- **KUTIPAN TEKS**
····················
Minggu, 08 Juni 2014

Syiah dan Sistem Imamah

Syiah merupakan salah satu dari dua kubu Islam pertama yang berbeda pendapat dalam persoalam kekhalifahan. Para pengikut setia Ali ini membentuk kelompok yang solid pada masa dinasti Umayyah, system Imamah kemudian menjadi unsur pembeda antara kaum Sunni dan Syiah hingga saat ini. Kegigihan kaum Syiah dengan keyakinan utama mereka terhada Ali dan putra-putranya, yang diklaim sebagai imam sejati, yang berbeda dengan keyakinan Gereja Katolik Romawi tentang Peter dan para penerusnya, masih tetap menjadi karakteristik utama kelompok ini.
Jika pendiri islam menjadikan Al-quran dan wahyu  sebagai media penghubung antara tuhan dan manusia, maka orang syiah menjadikan manusia yaitu para imam sebagai penghubung. Disamping pernyataan “saya beriman kepada Allah yang maha Esa” dan “saya beriman kepada Al-quran, yang bersumber dari keabadian”, orang Syiah menambahkan satu rukun iman, yakni “saya percaya bahwa imam yang dipilih secara khusus oleh Allah sebagai pembawa ruh tuhan adalah pemimpin yang akan membebaskan”.
Institusi Imamah merupakan bentuk penentangan teoritis terhadap konsep sekuler tentang kekuasaan. Menurut teori Imamah, yang berbeda dengan pandangan Sunni, seorang imam merupakan pemimpin komunitas Islam satu-satunya yang sah, dan ditunjuk oleh tuhan untuk memegang kekuasaan tertinggi, ia memiliki jalur keturunan langsung dari Muhammad melalui Fatimah dan Ali, seorang imam adalah pemimpin agama dan spiritual, sekaligus sebagai pemimpin dalam urusan dunia. Ia dianugrahi kekuatan tersembunyi yang diwariskan oleh pendahulunya. Dengan demikian kedudukannya jauh lebih tinggi daripada manusia biasa, dan terbebas dari kesalahan (Ishmah).
····················
- **BAHAN LATIHAN**

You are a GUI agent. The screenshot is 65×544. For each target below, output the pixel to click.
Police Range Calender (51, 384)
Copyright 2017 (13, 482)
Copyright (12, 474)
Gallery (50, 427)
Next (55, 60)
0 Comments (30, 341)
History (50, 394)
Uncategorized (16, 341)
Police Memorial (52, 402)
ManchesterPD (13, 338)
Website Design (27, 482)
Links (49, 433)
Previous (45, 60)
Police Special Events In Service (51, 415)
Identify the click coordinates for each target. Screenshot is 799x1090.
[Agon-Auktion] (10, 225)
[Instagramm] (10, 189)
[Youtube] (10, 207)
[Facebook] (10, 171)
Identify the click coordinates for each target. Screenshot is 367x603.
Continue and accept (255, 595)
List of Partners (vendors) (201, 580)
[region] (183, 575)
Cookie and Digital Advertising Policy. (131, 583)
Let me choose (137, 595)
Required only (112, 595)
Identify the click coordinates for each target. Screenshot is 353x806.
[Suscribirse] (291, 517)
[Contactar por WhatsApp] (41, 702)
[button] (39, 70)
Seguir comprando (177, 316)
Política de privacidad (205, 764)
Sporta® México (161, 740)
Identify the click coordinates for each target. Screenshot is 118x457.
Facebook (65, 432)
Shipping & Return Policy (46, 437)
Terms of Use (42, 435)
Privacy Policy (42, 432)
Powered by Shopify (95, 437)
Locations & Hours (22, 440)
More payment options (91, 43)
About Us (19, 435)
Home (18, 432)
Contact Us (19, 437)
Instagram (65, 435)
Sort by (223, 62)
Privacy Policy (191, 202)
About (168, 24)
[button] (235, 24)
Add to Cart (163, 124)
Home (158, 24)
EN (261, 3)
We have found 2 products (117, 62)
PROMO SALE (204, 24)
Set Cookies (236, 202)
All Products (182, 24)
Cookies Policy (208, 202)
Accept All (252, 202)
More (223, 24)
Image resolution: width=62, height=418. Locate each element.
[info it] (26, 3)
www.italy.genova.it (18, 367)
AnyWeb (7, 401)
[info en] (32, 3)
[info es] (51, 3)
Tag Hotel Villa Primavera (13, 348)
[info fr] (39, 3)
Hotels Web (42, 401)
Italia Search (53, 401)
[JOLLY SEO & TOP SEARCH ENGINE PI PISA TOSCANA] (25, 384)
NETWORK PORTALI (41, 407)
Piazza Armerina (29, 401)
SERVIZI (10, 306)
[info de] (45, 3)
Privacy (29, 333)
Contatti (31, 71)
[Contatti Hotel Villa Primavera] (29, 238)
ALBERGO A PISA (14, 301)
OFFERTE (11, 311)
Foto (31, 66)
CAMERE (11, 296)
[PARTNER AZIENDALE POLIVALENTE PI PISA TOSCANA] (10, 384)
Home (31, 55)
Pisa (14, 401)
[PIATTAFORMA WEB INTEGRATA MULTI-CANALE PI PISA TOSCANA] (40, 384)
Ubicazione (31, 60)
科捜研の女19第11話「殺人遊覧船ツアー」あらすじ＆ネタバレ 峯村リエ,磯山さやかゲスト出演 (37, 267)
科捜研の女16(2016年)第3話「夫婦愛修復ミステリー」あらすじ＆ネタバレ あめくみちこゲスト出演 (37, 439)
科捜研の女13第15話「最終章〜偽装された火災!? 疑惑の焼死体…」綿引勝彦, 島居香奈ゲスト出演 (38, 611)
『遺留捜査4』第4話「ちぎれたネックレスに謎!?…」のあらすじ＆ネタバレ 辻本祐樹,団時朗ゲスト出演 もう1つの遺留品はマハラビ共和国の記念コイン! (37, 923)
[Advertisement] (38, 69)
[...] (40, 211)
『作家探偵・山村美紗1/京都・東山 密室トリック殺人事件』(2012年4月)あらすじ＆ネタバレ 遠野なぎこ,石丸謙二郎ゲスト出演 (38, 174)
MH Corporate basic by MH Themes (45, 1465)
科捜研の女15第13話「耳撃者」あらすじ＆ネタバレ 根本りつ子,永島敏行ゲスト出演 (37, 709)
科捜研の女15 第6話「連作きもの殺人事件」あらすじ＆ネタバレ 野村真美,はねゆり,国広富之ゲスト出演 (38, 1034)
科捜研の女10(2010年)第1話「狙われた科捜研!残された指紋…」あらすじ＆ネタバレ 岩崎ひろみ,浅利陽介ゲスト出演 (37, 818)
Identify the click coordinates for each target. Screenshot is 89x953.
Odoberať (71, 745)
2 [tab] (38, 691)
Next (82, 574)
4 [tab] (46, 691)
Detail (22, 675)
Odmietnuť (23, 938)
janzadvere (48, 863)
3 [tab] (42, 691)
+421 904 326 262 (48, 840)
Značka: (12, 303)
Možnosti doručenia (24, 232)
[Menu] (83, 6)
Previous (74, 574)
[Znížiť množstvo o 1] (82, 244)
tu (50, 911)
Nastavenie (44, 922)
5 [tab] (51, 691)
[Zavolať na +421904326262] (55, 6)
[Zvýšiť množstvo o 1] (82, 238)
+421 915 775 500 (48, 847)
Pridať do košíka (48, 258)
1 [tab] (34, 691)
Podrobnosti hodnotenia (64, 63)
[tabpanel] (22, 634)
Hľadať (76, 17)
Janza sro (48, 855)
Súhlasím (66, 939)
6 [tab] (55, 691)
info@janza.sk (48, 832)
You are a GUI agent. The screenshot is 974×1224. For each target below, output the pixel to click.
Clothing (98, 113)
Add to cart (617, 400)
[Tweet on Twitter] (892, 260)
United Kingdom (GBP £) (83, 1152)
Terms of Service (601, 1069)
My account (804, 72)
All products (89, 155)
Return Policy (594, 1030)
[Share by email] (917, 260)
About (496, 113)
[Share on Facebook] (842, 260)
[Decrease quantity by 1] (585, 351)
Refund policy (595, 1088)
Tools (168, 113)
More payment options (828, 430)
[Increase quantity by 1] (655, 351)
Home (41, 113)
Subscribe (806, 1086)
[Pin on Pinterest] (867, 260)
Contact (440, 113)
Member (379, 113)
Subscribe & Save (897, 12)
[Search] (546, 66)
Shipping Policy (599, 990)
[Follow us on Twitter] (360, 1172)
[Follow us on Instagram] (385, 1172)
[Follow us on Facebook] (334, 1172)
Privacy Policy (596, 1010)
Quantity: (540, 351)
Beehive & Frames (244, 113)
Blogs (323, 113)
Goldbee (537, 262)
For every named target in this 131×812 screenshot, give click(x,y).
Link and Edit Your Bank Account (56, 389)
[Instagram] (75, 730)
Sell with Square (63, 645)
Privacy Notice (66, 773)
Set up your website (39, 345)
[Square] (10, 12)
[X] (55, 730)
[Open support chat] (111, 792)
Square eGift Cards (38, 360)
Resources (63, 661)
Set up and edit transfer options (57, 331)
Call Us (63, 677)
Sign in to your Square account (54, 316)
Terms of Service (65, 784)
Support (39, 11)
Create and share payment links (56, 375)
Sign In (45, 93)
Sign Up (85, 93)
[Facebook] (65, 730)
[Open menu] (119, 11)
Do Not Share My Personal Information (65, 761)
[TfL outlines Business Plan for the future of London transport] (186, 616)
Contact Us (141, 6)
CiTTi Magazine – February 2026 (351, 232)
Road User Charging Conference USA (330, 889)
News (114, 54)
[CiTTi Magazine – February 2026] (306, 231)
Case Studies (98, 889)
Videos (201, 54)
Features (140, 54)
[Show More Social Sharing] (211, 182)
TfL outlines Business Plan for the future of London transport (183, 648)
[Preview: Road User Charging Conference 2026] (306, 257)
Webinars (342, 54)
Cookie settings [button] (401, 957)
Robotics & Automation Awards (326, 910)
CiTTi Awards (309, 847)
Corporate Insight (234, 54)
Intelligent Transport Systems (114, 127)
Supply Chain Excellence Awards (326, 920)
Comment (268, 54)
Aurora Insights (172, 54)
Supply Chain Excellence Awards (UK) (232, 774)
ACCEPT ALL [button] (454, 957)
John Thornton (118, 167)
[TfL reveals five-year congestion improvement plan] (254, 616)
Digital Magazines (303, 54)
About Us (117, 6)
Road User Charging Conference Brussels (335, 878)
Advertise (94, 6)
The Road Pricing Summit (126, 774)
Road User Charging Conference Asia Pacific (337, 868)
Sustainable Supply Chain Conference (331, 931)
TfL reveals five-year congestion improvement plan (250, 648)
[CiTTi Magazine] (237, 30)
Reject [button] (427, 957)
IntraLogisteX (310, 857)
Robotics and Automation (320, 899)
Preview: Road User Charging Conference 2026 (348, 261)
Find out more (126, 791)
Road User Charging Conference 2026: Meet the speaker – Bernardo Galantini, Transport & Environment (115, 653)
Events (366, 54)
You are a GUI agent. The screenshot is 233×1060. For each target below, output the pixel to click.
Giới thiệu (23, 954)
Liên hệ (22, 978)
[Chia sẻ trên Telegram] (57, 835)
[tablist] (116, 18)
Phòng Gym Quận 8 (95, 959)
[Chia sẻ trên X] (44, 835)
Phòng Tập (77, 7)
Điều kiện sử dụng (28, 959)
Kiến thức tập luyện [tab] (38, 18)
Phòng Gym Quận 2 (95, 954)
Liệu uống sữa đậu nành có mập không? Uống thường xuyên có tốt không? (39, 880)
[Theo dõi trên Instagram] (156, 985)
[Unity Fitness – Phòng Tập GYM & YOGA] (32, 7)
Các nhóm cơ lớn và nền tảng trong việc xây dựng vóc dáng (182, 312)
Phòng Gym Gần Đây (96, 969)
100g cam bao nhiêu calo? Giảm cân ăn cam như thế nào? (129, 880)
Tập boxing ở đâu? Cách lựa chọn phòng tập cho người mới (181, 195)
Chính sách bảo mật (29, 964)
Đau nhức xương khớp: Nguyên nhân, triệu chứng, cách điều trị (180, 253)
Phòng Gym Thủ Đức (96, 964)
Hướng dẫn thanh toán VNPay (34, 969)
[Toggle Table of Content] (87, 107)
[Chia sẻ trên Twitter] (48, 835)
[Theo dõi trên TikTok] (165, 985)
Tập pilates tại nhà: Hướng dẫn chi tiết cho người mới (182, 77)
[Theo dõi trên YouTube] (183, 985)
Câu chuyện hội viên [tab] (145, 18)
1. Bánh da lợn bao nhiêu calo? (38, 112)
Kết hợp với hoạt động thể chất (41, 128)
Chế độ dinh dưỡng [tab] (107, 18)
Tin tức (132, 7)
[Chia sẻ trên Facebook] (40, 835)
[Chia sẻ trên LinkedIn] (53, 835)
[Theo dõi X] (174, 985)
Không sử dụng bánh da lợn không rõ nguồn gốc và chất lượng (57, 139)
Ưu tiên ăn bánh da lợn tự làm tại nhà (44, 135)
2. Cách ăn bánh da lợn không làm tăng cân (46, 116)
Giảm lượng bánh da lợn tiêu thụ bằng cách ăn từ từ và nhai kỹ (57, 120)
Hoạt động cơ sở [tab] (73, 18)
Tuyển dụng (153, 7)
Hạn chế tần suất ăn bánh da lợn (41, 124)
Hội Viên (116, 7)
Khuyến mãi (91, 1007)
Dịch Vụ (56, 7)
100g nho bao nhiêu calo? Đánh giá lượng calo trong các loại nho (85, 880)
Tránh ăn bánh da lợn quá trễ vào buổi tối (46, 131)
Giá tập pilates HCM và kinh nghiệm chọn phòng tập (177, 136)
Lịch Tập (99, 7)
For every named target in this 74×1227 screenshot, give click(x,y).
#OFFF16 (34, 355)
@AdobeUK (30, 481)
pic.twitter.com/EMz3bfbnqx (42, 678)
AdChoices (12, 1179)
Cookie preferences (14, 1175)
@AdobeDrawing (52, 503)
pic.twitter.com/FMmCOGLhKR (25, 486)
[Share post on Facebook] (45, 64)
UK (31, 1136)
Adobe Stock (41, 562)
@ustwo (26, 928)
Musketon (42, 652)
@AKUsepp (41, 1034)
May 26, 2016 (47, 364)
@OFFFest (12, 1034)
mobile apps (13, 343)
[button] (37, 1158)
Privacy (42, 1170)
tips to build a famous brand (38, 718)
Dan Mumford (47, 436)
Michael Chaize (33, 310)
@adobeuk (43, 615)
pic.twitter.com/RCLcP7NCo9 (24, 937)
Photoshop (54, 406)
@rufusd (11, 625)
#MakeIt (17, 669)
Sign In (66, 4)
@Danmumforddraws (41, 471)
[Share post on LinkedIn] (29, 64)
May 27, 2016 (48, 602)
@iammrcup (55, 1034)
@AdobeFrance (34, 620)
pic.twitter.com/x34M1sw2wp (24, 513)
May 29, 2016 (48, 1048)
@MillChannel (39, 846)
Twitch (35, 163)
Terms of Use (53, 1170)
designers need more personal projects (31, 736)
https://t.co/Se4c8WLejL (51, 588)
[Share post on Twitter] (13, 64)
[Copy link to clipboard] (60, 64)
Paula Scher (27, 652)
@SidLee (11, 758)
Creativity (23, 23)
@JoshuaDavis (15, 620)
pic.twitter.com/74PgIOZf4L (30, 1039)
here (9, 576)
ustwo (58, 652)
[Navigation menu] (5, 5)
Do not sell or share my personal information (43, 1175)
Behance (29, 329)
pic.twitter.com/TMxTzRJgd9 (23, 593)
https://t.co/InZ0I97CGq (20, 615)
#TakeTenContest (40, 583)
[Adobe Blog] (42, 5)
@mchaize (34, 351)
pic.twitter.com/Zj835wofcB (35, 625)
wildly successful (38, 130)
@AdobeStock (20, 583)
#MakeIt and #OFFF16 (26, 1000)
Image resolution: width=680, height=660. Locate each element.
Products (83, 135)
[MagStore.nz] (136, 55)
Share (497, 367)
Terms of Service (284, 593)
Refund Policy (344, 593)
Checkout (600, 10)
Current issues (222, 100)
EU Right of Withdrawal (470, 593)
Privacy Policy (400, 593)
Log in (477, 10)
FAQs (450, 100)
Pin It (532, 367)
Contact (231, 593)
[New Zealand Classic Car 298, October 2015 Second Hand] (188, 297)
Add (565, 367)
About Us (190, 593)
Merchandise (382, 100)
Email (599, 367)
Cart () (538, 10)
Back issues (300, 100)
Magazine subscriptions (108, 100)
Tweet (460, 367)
····················
- **PETUNJUK TUGAS**
Lanjutkan teks tentang Syiah dan sistem Imamah, dimulai setelah kalimat terakhirnya.

- **HASIL LATIHAN**
Kelompok ekstrim Syiah bahkan berpendapat lebih jauh lagi dengan mengatakan bahwa para imam, karena memiliki hakikat ilahi dan kecerdasan yang tinggi, merupakan inkarnasi Tuhan. Menurut mereka Ali dan para imam keturunannya merupakan wahyu Thunan yang turun dalam wujud manusia. Kelompok ultra Syiah pada masa belakang bahkan berpandangan bahwa jibril keliru menyampaikan wahyu kepada Muhammad, yang seharusnya kepada Ali. Dalam semua hal ini, doktrin kelompok Syiah berseberangan dengan doktrin kelompok Sunni.
Sulit untuk dipastikan seberapa besar pengaruh pemikiran Persia dan Yahudi-Kristen terhadap kelahiran dan evolusi paham Syiah. Konsep imam Mahdi yang berkembang kemudian dan mengusung keyakinan akan datangnya seorang juru-selamat yang akan membawa pada sebuah era baru kebebasan, kemakmuran, jelas-jelas merupakan refleksi dari gagasan Mesias dari luar Islam.
Tokoh Abdullah ibn Saba, yang masuk islam pada masa Utsman, dan membuat Ali malu karena terlalu mengagungkannya, sehingga ia dikenal sebagai seorang pendiri sekte ekstrim dalam Syiah, adalah seorang Yahudi Yaman. Gnostisisme juga jelas memberikan konteribusi terhadap perkembangan konsep Imamah. Dari semua negeri Islam, Irak terbukti merupakan lahan yang subur untuk tumbuhnya ajaran-ajaran para pendukung Ali, dan hingga saat ini Suriah yang berpenduduk 15 juta jiwa merupakan benteng penting kaum Syiah.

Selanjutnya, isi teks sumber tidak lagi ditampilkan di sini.